Quote from: FindPeaceNow on April 14, 2025, 03:12:00 AM
It may be more of a vent, but I am at the end of what I can handle.
Hello and welcome to the family! I'm sorry we're meeting under these circumstances but I am glad that you finally got your first post out of the way. I was in a similar situation with my BPD daughter and I can understand how you're feeling- it's no fin.
A few questions so everyone here will have a more complete picture- your son doesn't live with you and he has his own phone. Does that mean he's over 18? Who does he live with? And does he work or go to school? Who's paying his bills?
I realize that the threat of suicide is real for BPDs. But you also have to understand that they get what they want through manipulation. Every time your son treats you poorly and you allow it, then it encourages him to treat you as bad or even worse the next time.

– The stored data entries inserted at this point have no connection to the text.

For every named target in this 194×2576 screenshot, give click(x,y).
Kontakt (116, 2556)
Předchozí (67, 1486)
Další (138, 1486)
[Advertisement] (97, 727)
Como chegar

When my daughter threatened suicide, I would dial 9-1-1 and send an ambulance. After the 2nd time, she never tried to manipulate me with that again. Why? Because for that one specific thing, she learned that her words had consequences.
Likewise, if my kid needed financial help and she called ranting away, I would say no 100% of the time. Deep down I knew that I'd eventually help her out if I could, but before money would transfer she was going to treat her dad with love and respect. Was she still manipulating me? Of course, but at least she was playing by my rules and treating me fairly.
You absolutely must set these boundaries and if that means blocking his phone, that's a great place to start. If he's ugly, block the # for 24 hours. Make that a predictable pattern so he understands that his outbursts are not acceptable.
You simply can't continue taking abuse and hoping that he gets better...you taking his abuse is preventing him from even considering that he's the problem. You must put up firm boundaries for yourself that clearly shows him, when you do <x>, then I'm going to do <y> because of your choice.
A golden thing a therapist told me years ago that always stuck with me is that mental illness has absolutely nothing to do with being nice. Being nice or mean is a choice that everyone can make, even narcissists and sociopaths have been known to be very kind, pleasant neighbors. Your son is choosing to be mean...the mental illness has nothing to do with that.
I hope that helps and again, welcome to the family!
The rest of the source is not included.